Providers
All supported text-to-speech providers, their models, and configuration.
SpeechSDK supports 12 providers out of the box. Use provider/model strings to select a provider and model, or pass just the provider name to use its default model.
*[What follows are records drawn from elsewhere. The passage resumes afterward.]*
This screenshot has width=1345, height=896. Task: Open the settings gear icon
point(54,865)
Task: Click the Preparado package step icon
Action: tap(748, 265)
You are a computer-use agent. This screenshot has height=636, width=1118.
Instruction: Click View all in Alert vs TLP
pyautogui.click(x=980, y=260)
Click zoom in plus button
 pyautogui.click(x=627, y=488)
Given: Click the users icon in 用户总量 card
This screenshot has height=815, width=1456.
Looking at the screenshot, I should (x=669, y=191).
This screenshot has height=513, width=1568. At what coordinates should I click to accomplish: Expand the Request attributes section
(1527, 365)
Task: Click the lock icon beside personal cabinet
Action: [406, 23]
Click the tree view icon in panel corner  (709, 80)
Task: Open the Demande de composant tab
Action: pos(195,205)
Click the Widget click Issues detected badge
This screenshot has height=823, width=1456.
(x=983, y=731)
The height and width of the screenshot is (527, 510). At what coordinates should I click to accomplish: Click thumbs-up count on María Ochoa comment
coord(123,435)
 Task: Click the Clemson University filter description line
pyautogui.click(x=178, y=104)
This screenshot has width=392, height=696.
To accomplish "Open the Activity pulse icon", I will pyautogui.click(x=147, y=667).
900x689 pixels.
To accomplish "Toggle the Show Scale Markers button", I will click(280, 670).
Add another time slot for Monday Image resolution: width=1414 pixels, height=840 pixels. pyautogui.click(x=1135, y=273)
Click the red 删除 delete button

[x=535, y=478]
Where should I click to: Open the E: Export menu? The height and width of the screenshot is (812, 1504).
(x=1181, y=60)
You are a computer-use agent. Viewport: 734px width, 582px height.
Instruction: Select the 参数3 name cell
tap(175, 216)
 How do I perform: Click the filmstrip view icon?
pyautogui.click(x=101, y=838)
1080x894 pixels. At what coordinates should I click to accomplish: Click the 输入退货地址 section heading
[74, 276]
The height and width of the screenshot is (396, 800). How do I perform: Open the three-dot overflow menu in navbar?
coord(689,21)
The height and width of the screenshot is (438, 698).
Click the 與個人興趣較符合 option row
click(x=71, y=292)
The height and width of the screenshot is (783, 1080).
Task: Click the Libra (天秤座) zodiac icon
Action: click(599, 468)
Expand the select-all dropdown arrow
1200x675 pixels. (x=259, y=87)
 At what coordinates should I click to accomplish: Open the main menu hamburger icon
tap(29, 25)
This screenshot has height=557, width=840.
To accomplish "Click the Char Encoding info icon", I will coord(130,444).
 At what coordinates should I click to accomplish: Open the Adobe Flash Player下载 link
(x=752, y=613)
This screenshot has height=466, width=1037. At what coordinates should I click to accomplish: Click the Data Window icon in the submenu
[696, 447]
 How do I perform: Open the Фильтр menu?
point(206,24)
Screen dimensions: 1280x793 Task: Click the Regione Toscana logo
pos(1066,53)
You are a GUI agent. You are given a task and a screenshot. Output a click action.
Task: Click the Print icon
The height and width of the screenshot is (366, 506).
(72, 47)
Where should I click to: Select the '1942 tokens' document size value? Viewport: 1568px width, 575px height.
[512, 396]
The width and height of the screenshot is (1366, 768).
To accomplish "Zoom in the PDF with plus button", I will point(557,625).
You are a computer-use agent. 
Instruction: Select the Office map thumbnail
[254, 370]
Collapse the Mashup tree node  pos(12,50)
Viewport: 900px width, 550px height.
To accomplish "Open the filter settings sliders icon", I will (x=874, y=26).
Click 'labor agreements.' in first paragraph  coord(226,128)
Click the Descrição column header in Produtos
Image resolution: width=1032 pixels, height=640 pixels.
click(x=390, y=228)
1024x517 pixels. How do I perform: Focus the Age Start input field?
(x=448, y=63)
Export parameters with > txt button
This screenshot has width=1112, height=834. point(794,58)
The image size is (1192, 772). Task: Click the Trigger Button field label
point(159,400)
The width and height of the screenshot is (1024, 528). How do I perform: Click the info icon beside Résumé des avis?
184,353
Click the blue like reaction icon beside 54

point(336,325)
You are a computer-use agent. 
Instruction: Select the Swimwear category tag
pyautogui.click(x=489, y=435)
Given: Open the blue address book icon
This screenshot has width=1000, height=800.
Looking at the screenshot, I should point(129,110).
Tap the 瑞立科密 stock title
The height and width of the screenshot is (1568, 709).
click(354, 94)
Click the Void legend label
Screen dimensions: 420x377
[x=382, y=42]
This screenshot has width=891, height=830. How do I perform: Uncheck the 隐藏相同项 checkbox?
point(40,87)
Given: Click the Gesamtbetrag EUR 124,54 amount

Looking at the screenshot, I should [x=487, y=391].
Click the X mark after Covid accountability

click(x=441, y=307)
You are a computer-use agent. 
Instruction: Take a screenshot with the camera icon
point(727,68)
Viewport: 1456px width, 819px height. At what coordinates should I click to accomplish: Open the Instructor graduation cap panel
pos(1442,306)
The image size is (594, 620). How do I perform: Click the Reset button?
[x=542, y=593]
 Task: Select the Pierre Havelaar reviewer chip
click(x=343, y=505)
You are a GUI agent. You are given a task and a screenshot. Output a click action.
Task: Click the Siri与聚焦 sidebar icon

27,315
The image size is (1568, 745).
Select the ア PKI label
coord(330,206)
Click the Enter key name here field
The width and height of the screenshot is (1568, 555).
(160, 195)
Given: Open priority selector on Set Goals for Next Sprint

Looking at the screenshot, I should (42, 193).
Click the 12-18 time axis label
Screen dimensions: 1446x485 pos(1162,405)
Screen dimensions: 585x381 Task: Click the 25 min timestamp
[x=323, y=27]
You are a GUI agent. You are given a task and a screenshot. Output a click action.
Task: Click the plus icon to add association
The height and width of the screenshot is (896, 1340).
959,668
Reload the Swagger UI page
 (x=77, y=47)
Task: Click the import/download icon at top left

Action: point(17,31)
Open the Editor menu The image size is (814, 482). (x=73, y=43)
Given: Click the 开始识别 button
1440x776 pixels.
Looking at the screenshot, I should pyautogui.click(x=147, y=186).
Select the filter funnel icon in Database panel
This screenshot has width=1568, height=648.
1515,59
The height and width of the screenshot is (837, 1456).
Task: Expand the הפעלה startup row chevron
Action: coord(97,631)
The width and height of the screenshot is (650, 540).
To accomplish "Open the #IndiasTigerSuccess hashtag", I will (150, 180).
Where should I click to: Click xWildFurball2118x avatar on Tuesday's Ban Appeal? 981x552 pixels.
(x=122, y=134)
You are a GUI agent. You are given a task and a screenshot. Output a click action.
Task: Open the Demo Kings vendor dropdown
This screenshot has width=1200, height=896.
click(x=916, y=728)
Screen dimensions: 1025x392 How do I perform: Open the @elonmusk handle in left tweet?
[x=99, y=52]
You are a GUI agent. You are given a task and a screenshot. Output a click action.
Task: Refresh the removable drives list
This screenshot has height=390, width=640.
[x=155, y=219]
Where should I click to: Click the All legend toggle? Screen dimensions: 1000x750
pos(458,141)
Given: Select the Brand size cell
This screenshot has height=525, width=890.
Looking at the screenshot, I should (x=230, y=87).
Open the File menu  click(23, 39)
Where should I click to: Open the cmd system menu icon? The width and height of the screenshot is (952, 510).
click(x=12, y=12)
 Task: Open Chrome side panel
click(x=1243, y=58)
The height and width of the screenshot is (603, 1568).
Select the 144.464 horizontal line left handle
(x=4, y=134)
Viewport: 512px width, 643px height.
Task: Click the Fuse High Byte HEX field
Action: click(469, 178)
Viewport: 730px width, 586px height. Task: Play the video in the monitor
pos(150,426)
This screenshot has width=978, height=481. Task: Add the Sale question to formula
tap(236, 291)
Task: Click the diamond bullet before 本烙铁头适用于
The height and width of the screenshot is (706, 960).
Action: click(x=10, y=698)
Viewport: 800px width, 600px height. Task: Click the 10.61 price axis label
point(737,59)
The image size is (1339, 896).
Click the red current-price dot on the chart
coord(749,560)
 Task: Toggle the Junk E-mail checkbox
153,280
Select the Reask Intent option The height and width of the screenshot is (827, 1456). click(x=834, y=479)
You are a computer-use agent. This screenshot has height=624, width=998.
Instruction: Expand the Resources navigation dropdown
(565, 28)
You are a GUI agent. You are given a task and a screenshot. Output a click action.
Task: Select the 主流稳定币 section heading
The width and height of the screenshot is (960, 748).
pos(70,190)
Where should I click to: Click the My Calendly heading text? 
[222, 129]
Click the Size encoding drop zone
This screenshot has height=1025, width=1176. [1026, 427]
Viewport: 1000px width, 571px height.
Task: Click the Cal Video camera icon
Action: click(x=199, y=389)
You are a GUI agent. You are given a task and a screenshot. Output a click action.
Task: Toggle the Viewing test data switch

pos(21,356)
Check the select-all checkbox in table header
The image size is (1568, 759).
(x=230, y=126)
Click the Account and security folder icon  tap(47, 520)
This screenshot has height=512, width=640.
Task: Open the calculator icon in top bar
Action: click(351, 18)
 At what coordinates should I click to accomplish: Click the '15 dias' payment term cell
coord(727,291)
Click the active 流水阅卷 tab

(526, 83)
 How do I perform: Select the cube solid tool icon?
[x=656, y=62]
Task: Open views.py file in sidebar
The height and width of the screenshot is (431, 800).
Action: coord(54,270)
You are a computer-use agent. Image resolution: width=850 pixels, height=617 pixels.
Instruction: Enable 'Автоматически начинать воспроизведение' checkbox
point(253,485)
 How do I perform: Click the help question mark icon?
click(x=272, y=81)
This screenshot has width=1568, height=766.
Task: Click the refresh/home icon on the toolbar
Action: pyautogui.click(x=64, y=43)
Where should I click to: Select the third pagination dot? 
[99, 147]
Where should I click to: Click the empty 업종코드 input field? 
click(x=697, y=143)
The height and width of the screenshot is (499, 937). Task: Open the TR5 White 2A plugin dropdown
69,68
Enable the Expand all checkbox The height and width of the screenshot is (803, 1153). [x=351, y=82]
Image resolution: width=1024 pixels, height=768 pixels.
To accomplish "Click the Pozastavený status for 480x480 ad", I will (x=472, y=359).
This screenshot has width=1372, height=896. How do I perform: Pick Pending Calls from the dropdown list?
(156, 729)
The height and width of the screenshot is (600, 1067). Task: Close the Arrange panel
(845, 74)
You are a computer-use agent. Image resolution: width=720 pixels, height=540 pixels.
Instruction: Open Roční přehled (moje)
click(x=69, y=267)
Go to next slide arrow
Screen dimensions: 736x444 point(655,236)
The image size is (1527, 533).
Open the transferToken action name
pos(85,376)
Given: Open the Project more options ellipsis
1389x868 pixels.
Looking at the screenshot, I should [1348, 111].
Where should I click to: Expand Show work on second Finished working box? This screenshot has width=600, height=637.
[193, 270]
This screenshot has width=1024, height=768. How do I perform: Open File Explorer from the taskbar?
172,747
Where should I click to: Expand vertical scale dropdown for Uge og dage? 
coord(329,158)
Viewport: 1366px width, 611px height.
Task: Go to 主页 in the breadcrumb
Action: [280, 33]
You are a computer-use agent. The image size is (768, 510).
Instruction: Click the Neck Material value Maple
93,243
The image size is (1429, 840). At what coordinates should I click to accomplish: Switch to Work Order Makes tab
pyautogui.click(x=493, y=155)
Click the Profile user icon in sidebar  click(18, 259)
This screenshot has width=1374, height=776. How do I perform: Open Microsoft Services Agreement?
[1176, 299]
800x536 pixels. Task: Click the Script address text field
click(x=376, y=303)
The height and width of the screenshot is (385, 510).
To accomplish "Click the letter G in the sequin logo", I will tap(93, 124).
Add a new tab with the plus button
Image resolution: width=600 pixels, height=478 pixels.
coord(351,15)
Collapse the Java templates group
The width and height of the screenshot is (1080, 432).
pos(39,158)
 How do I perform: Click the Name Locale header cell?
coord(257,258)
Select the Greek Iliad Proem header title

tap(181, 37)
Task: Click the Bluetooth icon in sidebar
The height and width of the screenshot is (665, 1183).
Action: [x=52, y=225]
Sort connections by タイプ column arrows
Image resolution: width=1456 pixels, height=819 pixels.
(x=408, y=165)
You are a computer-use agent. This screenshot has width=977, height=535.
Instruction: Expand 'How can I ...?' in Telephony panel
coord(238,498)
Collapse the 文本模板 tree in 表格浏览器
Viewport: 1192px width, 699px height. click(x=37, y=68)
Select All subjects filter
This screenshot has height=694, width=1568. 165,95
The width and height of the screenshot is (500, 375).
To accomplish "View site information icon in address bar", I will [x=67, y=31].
Browse the full list of providers and models on the Models page.
Provider Table
| Provider | Prefix | Default Model | Env Var |
|---|---|---|---|
| OpenAI | openai | gpt-4o-mini-tts | OPENAI_API_KEY |
| ElevenLabs | elevenlabs | eleven_multilingual_v2 | ELEVENLABS_API_KEY |
| Deepgram | deepgram | aura-2 | DEEPGRAM_API_KEY |
| Cartesia | cartesia | sonic-3 | CARTESIA_API_KEY |
| Hume | hume | octave-2 | HUME_API_KEY |
google | gemini-2.5-flash-preview-tts | GOOGLE_API_KEY | |
| Fish Audio | fish-audio | s2-pro | FISH_AUDIO_API_KEY |
| Unreal Speech | unreal-speech | default | UNREAL_SPEECH_API_KEY |
| Murf | murf | GEN2 | MURF_API_KEY |
| Resemble | resemble | default | RESEMBLE_API_KEY |
| fal | fal-ai | (user-specified) | FAL_API_KEY |
| Mistral | mistral | voxtral-mini-tts-2603 | MISTRAL_API_KEY |
Usage Examples
OpenAI
import { generateSpeech } from "@speech-sdk/core"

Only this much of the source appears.